● **YOUR OBJECTIVE**
Below are the records; copy each line in them that holds the word "computer".

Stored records
★ ★ ★

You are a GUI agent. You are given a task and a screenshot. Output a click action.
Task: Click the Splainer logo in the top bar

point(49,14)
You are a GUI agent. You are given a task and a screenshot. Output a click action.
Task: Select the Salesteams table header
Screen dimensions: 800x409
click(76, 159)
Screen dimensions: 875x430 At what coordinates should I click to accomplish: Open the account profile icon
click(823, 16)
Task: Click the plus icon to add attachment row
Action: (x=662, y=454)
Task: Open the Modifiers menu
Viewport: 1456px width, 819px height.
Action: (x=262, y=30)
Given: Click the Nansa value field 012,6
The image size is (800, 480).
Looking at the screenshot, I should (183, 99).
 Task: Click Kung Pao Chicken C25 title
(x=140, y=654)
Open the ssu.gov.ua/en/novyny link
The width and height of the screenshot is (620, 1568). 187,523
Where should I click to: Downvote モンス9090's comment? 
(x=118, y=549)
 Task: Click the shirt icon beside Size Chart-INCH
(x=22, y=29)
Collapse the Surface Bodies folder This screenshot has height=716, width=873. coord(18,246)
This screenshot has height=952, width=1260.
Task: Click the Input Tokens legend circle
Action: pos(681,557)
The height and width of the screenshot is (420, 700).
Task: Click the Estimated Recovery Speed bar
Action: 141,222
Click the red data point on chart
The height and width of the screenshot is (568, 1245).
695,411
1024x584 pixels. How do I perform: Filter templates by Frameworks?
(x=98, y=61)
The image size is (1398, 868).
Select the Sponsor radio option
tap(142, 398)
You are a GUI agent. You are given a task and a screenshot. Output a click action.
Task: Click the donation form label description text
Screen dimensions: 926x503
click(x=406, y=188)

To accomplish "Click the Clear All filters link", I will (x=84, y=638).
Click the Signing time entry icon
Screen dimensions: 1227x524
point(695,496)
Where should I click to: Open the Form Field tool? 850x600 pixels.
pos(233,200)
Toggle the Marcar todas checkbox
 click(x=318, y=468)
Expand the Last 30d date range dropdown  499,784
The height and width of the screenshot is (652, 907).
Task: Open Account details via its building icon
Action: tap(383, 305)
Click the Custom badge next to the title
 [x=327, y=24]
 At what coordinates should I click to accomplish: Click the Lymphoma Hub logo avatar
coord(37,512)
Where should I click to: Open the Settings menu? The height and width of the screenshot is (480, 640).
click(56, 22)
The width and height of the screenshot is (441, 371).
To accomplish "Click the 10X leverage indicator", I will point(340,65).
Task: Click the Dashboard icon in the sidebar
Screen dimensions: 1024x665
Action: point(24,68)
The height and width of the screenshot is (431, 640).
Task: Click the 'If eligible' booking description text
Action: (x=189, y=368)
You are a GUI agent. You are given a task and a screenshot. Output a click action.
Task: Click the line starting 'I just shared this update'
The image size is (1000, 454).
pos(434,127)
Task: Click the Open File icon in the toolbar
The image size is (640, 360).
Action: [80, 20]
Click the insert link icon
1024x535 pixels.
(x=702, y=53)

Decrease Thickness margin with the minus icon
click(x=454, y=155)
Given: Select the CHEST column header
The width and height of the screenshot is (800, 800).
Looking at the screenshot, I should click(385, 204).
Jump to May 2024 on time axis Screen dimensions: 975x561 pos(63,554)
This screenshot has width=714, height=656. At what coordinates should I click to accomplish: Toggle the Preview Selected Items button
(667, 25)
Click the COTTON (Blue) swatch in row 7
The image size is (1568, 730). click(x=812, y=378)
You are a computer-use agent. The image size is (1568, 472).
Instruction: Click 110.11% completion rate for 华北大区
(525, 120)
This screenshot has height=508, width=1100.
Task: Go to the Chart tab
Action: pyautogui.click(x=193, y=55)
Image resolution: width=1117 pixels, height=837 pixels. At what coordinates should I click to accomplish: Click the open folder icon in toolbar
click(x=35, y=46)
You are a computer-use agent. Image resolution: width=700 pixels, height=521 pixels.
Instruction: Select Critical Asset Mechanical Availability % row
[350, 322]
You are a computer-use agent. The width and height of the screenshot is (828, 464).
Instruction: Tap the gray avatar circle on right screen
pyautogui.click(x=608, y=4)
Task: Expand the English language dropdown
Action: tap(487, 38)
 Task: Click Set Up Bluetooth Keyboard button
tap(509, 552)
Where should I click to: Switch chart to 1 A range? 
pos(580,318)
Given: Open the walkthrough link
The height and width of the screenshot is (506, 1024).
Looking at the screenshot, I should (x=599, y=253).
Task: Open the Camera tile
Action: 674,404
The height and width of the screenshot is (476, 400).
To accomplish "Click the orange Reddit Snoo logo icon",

★ ★ ★

● **SOLUTION TO THIS TASK**
You are a computer-use agent. The image size is (1568, 472).
You are a computer-use agent. Image resolution: width=700 pixels, height=521 pixels.
You are a computer-use agent. The width and height of the screenshot is (828, 464).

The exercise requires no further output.